**About this task**
Check every line below for the word "computer" and copy each one that has it.

::: Recorded data

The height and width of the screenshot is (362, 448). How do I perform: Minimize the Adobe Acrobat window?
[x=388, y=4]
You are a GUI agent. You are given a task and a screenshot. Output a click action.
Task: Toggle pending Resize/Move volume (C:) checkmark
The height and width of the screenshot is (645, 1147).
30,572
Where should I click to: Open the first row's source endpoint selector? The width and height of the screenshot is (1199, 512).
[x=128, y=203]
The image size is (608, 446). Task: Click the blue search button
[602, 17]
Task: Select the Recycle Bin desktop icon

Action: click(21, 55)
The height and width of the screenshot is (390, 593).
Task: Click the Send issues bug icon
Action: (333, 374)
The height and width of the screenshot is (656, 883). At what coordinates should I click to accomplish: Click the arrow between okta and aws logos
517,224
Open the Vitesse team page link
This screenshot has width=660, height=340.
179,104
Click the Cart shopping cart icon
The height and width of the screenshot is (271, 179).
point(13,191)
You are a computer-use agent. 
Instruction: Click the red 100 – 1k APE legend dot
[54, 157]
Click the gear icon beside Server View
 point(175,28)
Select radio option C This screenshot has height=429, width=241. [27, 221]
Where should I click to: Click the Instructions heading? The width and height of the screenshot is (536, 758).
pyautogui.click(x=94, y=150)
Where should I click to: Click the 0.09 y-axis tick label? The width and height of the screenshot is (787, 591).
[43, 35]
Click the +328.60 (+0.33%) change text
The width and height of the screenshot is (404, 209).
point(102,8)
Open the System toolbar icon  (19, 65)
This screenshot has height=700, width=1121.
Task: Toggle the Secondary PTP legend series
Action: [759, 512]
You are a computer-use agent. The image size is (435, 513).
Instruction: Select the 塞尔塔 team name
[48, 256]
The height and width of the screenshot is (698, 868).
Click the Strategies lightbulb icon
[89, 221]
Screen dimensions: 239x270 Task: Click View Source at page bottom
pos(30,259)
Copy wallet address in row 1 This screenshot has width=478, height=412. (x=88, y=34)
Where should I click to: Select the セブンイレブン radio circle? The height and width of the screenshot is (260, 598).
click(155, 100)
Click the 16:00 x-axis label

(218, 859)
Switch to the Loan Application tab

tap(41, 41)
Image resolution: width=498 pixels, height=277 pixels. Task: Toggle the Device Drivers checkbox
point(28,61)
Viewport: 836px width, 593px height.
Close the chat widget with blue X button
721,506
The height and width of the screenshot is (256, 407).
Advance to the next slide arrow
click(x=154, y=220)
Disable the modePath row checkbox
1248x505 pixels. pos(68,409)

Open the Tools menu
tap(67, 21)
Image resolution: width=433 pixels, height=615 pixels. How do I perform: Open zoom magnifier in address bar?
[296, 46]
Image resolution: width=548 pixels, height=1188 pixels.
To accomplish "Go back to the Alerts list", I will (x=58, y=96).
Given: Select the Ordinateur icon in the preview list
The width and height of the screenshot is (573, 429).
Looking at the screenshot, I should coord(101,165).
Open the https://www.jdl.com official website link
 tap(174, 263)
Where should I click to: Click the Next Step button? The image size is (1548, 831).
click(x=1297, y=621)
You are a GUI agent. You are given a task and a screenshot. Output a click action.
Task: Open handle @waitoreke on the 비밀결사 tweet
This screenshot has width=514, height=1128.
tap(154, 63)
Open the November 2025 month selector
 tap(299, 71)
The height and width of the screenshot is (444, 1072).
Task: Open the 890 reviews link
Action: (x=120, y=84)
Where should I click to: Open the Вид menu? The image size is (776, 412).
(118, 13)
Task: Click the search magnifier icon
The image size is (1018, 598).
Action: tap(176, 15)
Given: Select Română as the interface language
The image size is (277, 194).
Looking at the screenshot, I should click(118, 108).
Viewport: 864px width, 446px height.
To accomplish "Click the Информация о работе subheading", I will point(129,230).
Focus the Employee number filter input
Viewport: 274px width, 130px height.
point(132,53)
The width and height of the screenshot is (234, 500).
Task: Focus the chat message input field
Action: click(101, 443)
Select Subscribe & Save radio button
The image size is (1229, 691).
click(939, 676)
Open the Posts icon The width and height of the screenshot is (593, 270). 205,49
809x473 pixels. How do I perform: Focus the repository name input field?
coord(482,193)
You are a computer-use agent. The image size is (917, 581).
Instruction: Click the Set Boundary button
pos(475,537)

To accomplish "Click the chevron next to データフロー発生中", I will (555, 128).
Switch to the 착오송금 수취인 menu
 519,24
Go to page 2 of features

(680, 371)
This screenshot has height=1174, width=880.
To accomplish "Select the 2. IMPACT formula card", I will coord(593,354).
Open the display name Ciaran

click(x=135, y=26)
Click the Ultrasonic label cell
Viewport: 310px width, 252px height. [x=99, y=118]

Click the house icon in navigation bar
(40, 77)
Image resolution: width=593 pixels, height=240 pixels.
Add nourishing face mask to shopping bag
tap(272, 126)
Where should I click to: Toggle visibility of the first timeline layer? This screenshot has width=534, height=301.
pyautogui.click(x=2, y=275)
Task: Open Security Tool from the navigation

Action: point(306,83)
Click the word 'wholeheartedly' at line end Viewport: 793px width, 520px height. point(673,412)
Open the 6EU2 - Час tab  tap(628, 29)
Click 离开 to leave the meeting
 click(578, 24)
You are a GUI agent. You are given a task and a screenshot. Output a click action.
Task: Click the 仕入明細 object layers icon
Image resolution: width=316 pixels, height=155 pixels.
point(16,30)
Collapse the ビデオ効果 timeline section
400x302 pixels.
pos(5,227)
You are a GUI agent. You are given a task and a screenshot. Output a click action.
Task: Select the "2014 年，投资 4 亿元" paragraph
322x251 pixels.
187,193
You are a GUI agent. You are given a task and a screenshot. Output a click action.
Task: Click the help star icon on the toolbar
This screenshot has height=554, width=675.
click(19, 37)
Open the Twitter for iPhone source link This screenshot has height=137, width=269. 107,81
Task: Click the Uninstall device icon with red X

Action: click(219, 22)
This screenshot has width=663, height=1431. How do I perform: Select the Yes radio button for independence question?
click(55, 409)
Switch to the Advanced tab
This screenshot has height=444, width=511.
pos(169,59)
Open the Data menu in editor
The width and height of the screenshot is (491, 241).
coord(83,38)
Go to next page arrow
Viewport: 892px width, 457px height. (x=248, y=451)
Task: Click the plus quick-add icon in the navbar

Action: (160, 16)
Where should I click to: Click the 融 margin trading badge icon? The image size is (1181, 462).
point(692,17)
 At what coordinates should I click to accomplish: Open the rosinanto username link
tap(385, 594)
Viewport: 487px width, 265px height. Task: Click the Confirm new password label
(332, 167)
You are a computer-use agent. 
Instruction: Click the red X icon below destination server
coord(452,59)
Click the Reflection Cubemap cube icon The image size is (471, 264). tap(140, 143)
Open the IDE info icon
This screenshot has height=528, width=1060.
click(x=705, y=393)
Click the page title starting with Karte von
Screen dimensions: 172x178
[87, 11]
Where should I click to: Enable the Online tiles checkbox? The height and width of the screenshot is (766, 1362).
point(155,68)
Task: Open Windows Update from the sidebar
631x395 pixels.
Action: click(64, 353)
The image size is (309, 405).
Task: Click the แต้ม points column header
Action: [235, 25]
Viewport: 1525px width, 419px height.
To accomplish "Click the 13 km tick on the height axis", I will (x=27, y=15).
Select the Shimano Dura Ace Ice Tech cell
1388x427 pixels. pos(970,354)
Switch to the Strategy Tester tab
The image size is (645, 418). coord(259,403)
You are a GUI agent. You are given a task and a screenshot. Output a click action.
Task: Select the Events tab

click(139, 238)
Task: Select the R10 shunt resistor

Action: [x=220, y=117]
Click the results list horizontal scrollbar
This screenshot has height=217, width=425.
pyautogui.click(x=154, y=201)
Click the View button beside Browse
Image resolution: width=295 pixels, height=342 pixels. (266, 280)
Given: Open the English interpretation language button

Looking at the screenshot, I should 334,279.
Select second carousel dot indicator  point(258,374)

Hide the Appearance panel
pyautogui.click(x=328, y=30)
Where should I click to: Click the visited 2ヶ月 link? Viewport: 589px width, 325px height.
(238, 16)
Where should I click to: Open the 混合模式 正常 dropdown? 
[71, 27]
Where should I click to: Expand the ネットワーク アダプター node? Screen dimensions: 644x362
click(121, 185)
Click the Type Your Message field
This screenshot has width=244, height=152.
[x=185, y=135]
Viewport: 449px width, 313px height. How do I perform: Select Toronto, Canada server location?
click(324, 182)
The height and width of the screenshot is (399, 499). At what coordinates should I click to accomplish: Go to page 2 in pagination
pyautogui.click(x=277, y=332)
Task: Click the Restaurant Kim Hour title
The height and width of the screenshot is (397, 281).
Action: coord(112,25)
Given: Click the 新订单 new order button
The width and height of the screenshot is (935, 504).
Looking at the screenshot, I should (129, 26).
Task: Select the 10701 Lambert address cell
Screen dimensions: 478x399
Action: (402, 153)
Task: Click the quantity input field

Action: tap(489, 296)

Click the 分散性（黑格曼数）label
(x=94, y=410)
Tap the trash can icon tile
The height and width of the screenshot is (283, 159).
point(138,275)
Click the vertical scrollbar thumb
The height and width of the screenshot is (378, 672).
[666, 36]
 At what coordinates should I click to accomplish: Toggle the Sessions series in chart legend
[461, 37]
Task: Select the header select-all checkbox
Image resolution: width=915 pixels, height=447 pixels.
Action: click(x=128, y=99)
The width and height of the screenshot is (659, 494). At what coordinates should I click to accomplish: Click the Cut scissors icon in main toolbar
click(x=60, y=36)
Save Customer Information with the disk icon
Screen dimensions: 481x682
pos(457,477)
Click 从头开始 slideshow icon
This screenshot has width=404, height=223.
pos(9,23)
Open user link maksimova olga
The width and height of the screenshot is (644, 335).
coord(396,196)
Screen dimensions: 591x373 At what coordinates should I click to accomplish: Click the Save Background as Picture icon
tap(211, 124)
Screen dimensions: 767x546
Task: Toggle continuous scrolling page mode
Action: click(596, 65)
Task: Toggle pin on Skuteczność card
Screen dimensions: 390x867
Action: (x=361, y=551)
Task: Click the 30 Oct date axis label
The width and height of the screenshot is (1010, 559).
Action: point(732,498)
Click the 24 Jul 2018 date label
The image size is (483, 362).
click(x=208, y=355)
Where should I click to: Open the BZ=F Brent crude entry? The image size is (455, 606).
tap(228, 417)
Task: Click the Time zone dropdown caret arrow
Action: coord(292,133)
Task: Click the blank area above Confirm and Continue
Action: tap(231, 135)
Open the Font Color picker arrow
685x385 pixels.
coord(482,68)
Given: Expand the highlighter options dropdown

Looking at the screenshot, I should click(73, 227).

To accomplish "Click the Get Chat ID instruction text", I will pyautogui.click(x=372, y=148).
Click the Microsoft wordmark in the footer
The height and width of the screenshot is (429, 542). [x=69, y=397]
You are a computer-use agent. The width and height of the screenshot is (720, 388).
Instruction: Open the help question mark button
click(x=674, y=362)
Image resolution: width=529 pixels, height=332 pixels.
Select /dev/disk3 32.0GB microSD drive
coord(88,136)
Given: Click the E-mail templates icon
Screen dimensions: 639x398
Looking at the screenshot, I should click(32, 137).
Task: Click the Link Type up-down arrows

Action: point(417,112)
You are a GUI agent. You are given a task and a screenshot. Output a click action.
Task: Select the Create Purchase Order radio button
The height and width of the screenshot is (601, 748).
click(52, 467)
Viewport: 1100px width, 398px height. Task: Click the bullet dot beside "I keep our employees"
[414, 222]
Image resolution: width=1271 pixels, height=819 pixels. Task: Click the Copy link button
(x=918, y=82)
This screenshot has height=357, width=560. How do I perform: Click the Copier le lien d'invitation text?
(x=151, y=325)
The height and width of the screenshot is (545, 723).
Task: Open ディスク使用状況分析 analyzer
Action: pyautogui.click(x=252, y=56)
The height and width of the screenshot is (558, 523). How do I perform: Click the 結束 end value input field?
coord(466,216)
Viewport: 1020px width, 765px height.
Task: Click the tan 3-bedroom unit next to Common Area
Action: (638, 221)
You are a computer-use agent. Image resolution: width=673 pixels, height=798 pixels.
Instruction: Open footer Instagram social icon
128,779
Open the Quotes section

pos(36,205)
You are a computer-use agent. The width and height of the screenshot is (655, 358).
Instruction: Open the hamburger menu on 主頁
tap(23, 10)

::::::

**Response to this exercise**
You are a computer-use agent. 
You are a computer-use agent. The image size is (435, 513).
You are a computer-use agent. The image size is (917, 581).
You are a computer-use agent. 
You are a computer-use agent. The width and height of the screenshot is (720, 388).
You are a computer-use agent. Image resolution: width=673 pixels, height=798 pixels.
You are a computer-use agent. The width and height of the screenshot is (655, 358).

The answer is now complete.